El impacto de Canelo en su entorno


El crecimiento del proyecto también se refleja en el empleo. En temporada alta, la empresa ocupa unas 70 personas, entre permanentes y temporales, de las cuales 18 están directamente vinculadas a la cadena de la almendra. La desestacionalización de las ventas permite sostener actividad durante todo el año.

El proceso de pelado y selección de almendras es muy cuidadoso en Canelo, ya que se busca minimizar daños sobre las pepas. Foto: Florencia Salto.

La sustentabilidad es otro eje estructural. Los residuos de cáscara se reutilizan en caminos internos de algunas chacras o como enmienda orgánica. A futuro, planean utilizarlos como fuente energética para secado y calefacción. Además, tanto la planta de elaboración como la de pelado funcionan con energía solar (paneles) generando incluso excedentes que se inyectan a la red.

El vínculo con la comunidad es activo. La chacra recibe visitas educativas durante todo el año (con agenda completa) y funciona como espacio de divulgación productiva. También prestan servicios de pelado a productores de Neuquén y Río Negro, generando una red de colaboración que amplía el impacto del proyecto.

Como parte de su foco en la sustentabilidad, las energías renovables son importantes en Canelo. Foto: Florencia Salto.

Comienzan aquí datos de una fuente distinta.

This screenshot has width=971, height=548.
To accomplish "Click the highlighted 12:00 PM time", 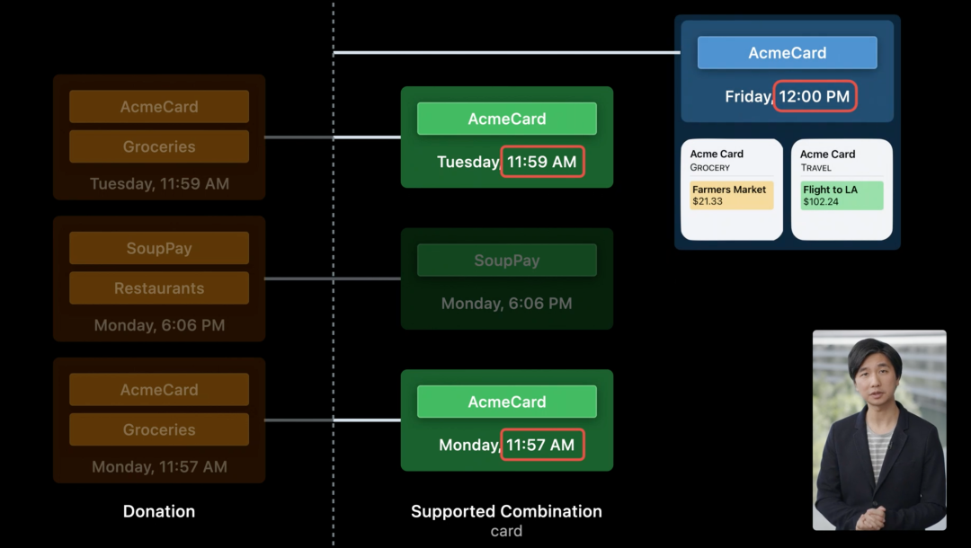I will 815,96.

A más de una década del inicio de la reconversión, los resultados son visibles. “Nos ha ido bien”, resume Eduardo. La empresa creció, diversificó su producción y construyó una marca propia. Pero el proceso está lejos de cerrarse. Entre los próximos pasos aparecen nuevas inversiones, como una mayor mecanización de cosecha, incorporación de secado forzado, selección óptica con inteligencia artificial, la incorporación de pistachos y hasta la construcción de comedor con sala de degustación.

En un contexto donde muchas explotaciones tradicionales buscan redefinirse, la experiencia muestra un camino posible. Uno que empezó con una intuición (“es por acá”) y que hoy se sostiene con decisiones concretas, todos los días.